I’ve been out at a conference of the Specialized Carriers & Rigging Association in Charlotte, N.C. the last couple of days, hearing stories of super loads and plenty talk of technology, much of it as it pertains to incremental moves toward more automation and harmonization of the state-to-state patchwork of permit rules and procedures in place today.
More on all of that later, including an appearance from the relatively new FMCSA Acting Administrator Jim Mullen, but today I thought I’d share an SC&RA video from last year we hadn’t reported on previously, detailing the finalists in SC&RA’s “Hauling Job of the Year” competition.
FMCSA Acting Administrator Jim Mullen
I sat in on a presentation about the program this morning, and, attention heavy haulers, this competition’s submissions period is open through the end of the month — coming soon, so time is short. Visit the association’s website to find out how you can enter a job in one of four categories — under 160,000 lbs., 160,000-500,000 lbs, 500,000-lb.-plus super loads, and “Moving,” dedicated to hauls “using specialized equipment, such as self-propelled transporters, dollies and crawler assemblies. Transport must be evident.”
Last year’s finalists:
From the presentation of the winners early this morning, I learned a little more about four of these particular hauls, named winners in the competition:
<160,000 lbs.: Omega Morgan
When Omega Morgan was hired to move these tanks, several routing and safety challenges faced the convoy, which consisted of more than 20 vehicles all told, arrayed in a convoy with two pilot cars ahead of and behind, and separating, the two haul vehicles, also including an array of bucket trucks from numerous utilities along the way. The company found a route that could accommodate two simultaneous loads and engineered a crane load of the tanks onto the deck trailers. When local power companies wanted to avoid subcontracting the work of lifting and removing all of the associated electrical wires, Omega sourced, directed and coordinated the efforts of a number of different utility companies for the duration of the haul. In all, Omega put in more than 1,000 man-hours and navigated a large and intricate haul across mostly two-lane roads with no incidents — and on-budget.

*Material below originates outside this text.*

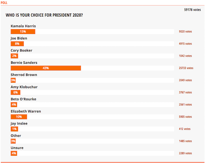Click Elizabeth Warren's 10% result bar
206x164 pixels.
click(19, 117)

Freight: Three ozone contact tanks moving across Oregon
160,000-500,000 lbs.: Fagioli SPA
In spring 2018, Fagioli moved two 170-ton rotors via roadway to a power plant located in the mountains of Premadio – 1,250 meters above sea level. Two low-capacity bridges on the route to Premadio (which traversed three different Italian regions) had to be mitigated via the installation of over-bridge structures, and narrow roads through small towns with roundabouts proved challenging for the convoy. Other over-bridge structures and bridge reinforcements had to be engineered on the spot during the haul as well. After nine nights in transit, the final leg of the haul proved the most difficult, when a steep slope resulted in a third convoy modification before the rotors were finally able to be installed in their new location.
Freight: Two 170-ton rotors as part of a 61-meter-long convoy into the mountains of Italy
>500,000 lbs.: Barnhart Crane & Rigging
In fall 2018, Barnhart Crane & Rigging started planning this move of three 644,000-pound vessels from Pocatello, Idaho, to Fort Lupton, Colorado. The move would ultimately cross three states (and their respective laws and regulations) and require 7,667 man-hours. In addition to the difficulties posed by each state’s various requirements, winter conditions, curfew hours for oversize loads and bridge crossing restrictions made for a challenging haul. The project began in October and was completed in December of 2018. At the SC&RA event, the complexities of this move were apparent in the bridge analyses required by the three states through which the haul would run — Idaho, Wyoming, and Colorado. The route through the state of Wyoming between origin and destination states proved challenging as the route that was (eventually, after plenty analysis by the state bridge department) approved included four bridges out of 14 total that would be unable to support the weight. For ultimate approval, Barnhart, noted company rep Ragan Watson, utilized some common maneuvers — bypassing a bridge via county roads, a “crab steering” maneuver with the modular trailer to spread the load’s width as much as possible laterally across the bridge’s span — and some relatively uncommon ones (wing dollies supported with custom-built mounting bracketry).
Freight: Three vessels across three states for a successful 600-mile haul
Moving: Fagioli transports and loads 42 jacket modules with a custom Jacket System Transport Structure
Fagioli’s jacket transport job in spring 2018 involved five different types of jacket structures, each with its own dimensions, that had to be quickly and safely loaded out (despite wind and other weather concerns) onto the 11 nearby barges planned for sea transport of the jackets. Fagioli came up with the idea to construct a custom frame structure to handle the complex load-outs and varying dimensions and weights of the jackets. All the beams and equipment in the custom structure underwent FEM software checks to evaluate bending moments and structural capacity. The main challenge was to create a frame structure that could lift the jackets during the load-out, but Fagioli was able to engineer a solution that involved retractable-edge main beams with movable stoppers.